_CONSIGNES_
- A) Dans le récit d'une enfance dans un village corse, qui gérait l'Incatinatu di Bisinchi ?
- B) Reprenez le récit d'une enfance dans un village corse à la suite de sa dernière phrase et poursuivez-le.

_TEXTE SOURCE_
🌿 Racines - Chronique d’une enfance dans un village corse - fin des années 90 - numéro 2
- Marie Marchetti
- 4 mai
- 8 min de lecture
Certains souvenirs s’ancrent profondément, comme les pierres des sentiers que l’on a mille fois parcourus.
Après l’école et les jeux dans les ruelles du village, viennent les fêtes, les traditions et les étés brûlants.
Dans ce deuxième épisode, les souvenirs s’ouvrent sur l’Incatinatu, les merendelle, les danses au dancing, les matins à Accendi Pipa avec l’école et les vacances passées chez une tante aimante.
C’est toute une enfance corse qui s’égrène, au fil des saisons et des rencontres, entre insouciance, imagination et attachement profond à une terre et à ceux qui l’habitent.
Les Pâques de mon enfance
À partir de mes six ans, j’ai commencé à participer à l’Incatinatu di Bisinchi. Ce chemin de croix chanté, unique et solennel, qui continue toujours de faire vibrer les ruelles du village chaque Vendredi Saint. C’était un honneur d’y prendre part, j’ai commencé en tant que femme. J’ai gardé ce rôle jusqu’à mes quinze ans, avant de prendre des responsabilités au service d’ordre. Portée par la ferveur, la voix des anciens, et la main ferme de Josette, qui gérait tout avec une rigueur respectueuse.
Une seule année, j’ai été placée avec les enfants de chœur. On rigolait trop, Camille et moi. Alors, la sanction — douce mais ferme — a été de nous séparer. Une leçon. On riait moins après, mais on comprenait mieux ce qu’on faisait là.

_DONNÉES SOURCES_
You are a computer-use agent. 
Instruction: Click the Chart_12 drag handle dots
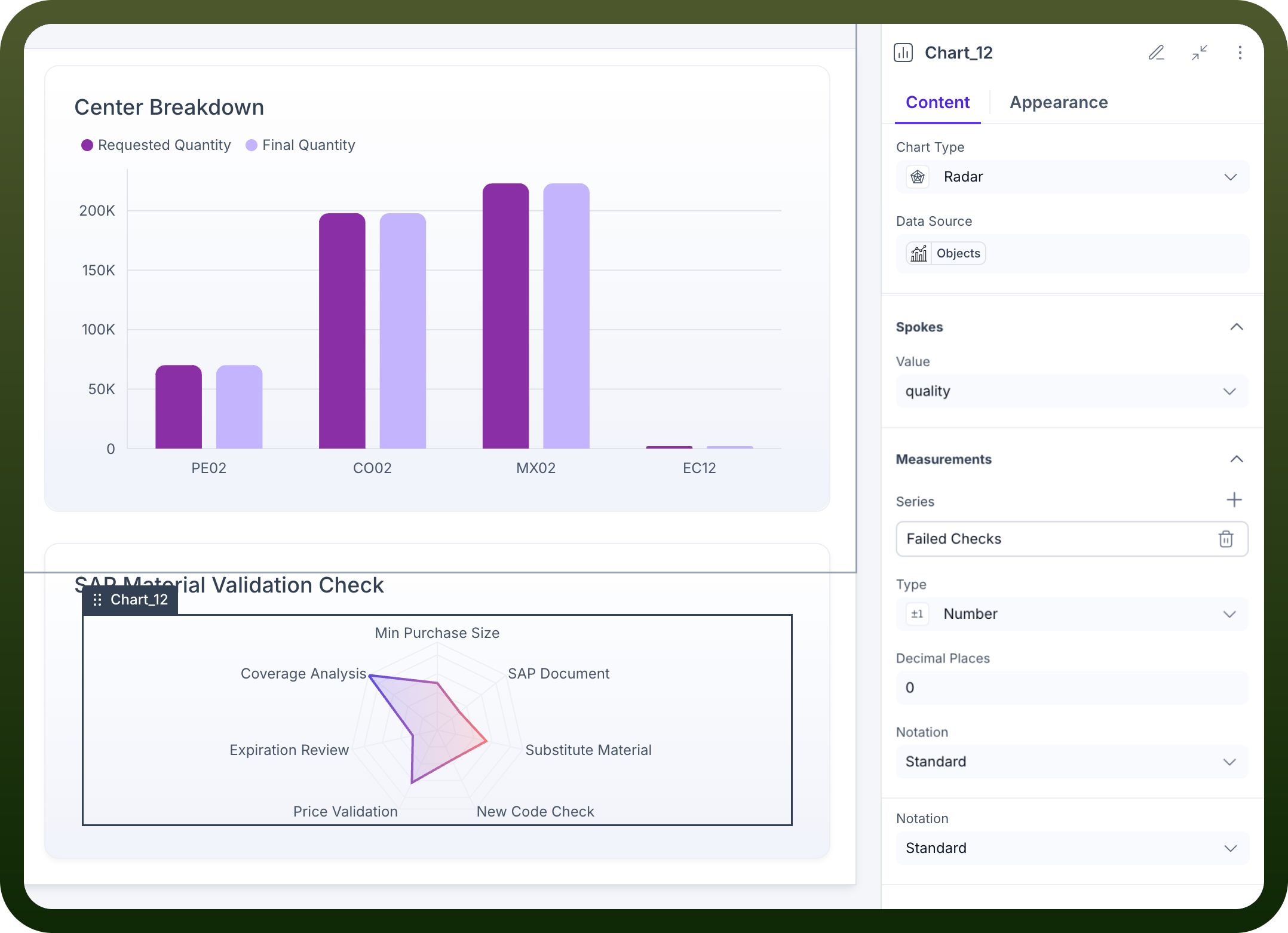(97, 600)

_RÉPONSES_
- A) Josette, qui gérait tout avec une rigueur respectueuse.

- B)
Puis venait le lundi de Pâques, et avec lui, un tout autre rituel : la merendella. Un moment de joie pure.
C’était le pique-nique de tous les habitants, au grand air, à la fontaine de Tieraghji ou ailleurs. Chacun amenait quelque chose à manger : grillades, œufs durs, gâteaux, chocolats. Les plus grands faisaient chauffer les braises, les plus petits construisaient des petites maisons de pierre ou barbotait près de la fontaine, à chercher des tétards.
On retapait la fontaine, un peu à notre manière, avec les moyens du bord : enlever les feuilles, réajuster quelques pierres. C’était une manière de prendre soin du lieu, mais aussi de faire corps avec lui.
Ces moments-là, entre ferveur et fête, font partie de ceux que je garde le plus précieusement. Ils racontent une autre manière de vivre le temps.
Une manière d’habiter son village autant que de l’aimer.
Les étés au village, le dancing et Chipie
L’été, le cœur battait différemment. Il y avait cette effervescence douce, un mélange de chaleur, de rires, de musique et de liberté.
Quand arrivait l’été, certaines maisons de famille se rouvraient. C’était comme si le village reprenait son souffle, comme si tout s’animait à nouveau, lentement, au rythme du soleil. Pour moi, c’était surtout l’occasion de retrouver ce que j’aimais tant : rester avec les adultes.
Je partais à la plage avec Aude et Arnaud. Ils m’emmenaient à Santa Giulia, et j’étais un peu leur petite sœur d’adoption, le temps des vacances. J’adorais cette place-là, discrète mais précieuse. Je les suivais partout, sans faire de vagues.
Parfois, c’était avec Fredo et Christelle que je partais, toujours en direction des belles plages du sud. Là encore, j’étais entourée d’adultes, comme je les aimais — drôles, vivants, attentifs sans jamais trop en faire. Ce serait mentir de dire que je ne disais pas grand chose, mais en tout cas j’apprenais sans le savoir. Je grandissais, les pieds dans le sable, un peu à l’écart, mais jamais seule.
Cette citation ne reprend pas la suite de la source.